== RECORDS SHOWN

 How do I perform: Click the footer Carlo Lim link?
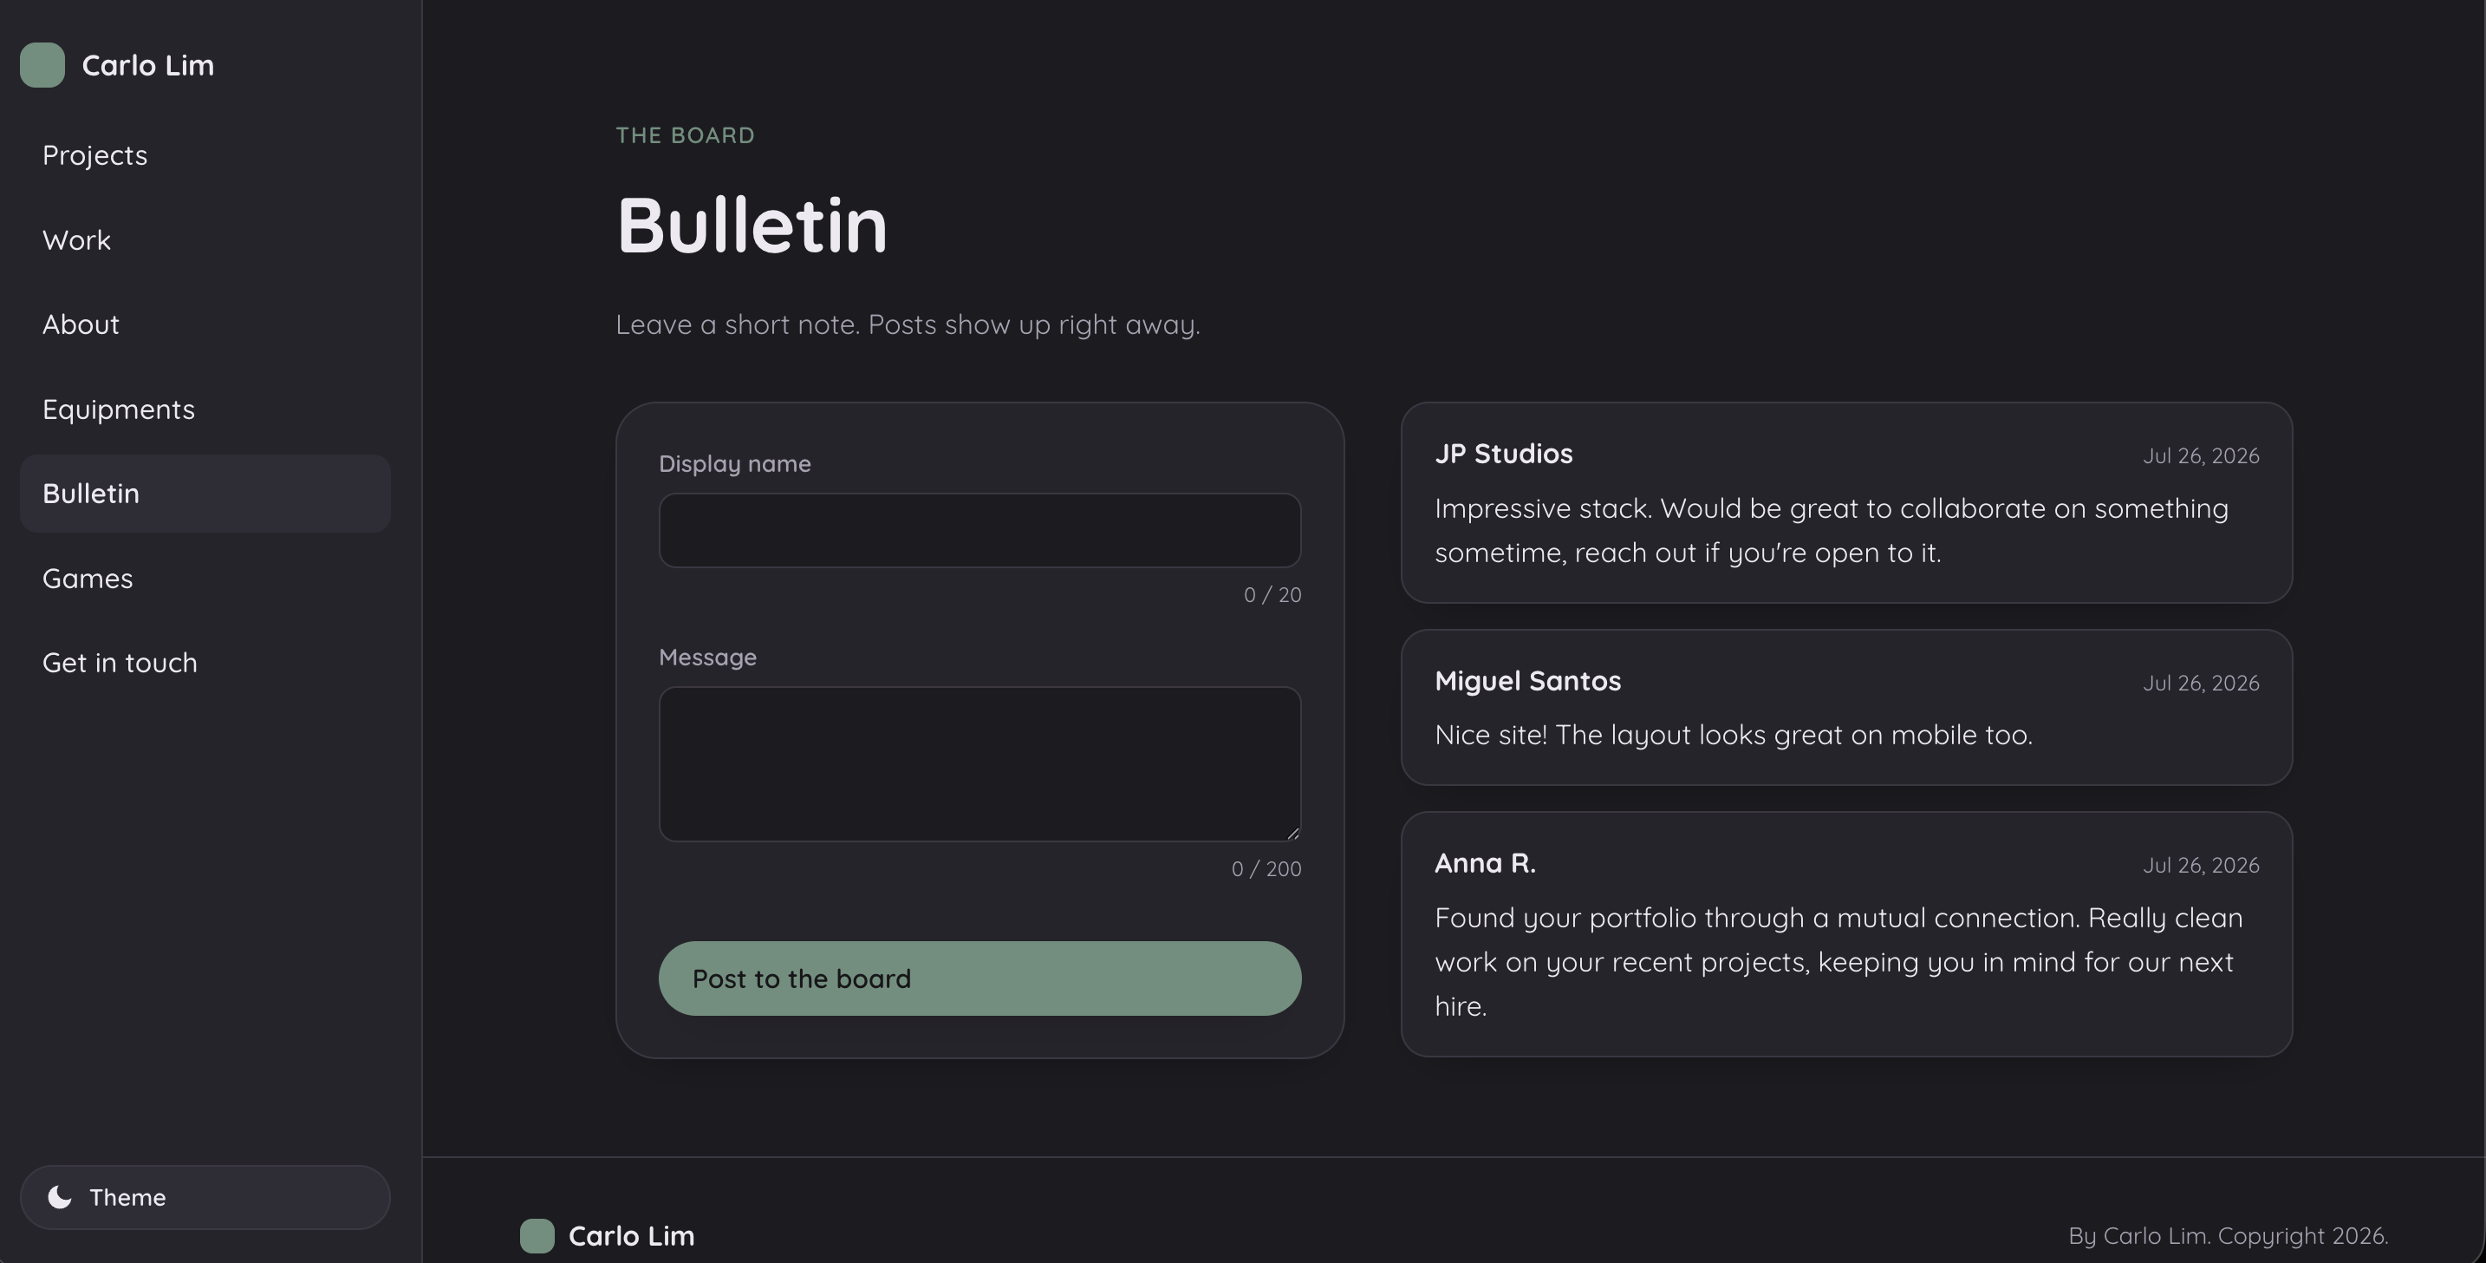tap(631, 1236)
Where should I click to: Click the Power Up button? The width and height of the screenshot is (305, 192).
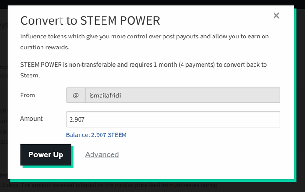point(46,155)
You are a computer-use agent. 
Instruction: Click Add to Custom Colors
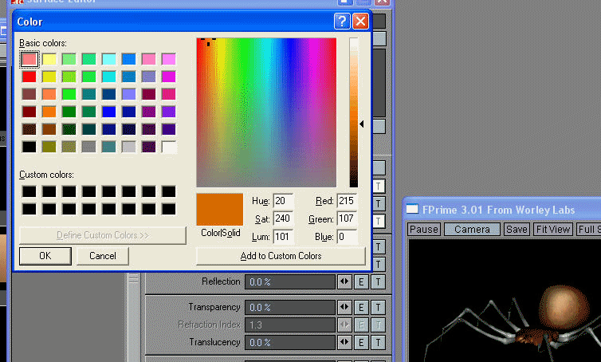click(x=281, y=256)
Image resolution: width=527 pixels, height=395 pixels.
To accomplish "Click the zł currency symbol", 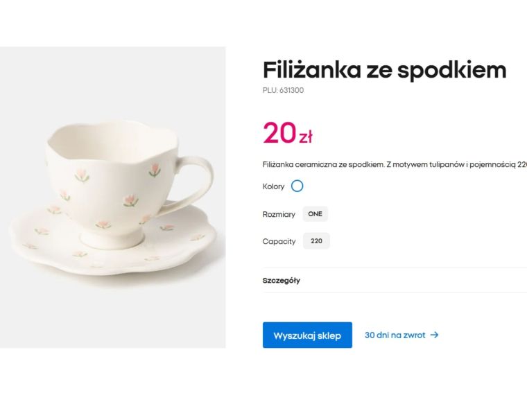I will [306, 137].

====

> **TASK PROMPT**
Please write out the rows again from the start of the rows through the line containing "click(x=281, y=256)", requests included, shifting every coordinate in the answers up by 147. Leave the pictures out.

> **OUTPUT**
 How do I perform: Click the footer Carlo Lim link?
tap(778, 1383)
Where should I click to: Click the Power Up button? The width and height of the screenshot is (305, 192).
point(193,302)
You are a computer-use agent. 
Instruction: Click Add to Custom Colors
click(x=428, y=403)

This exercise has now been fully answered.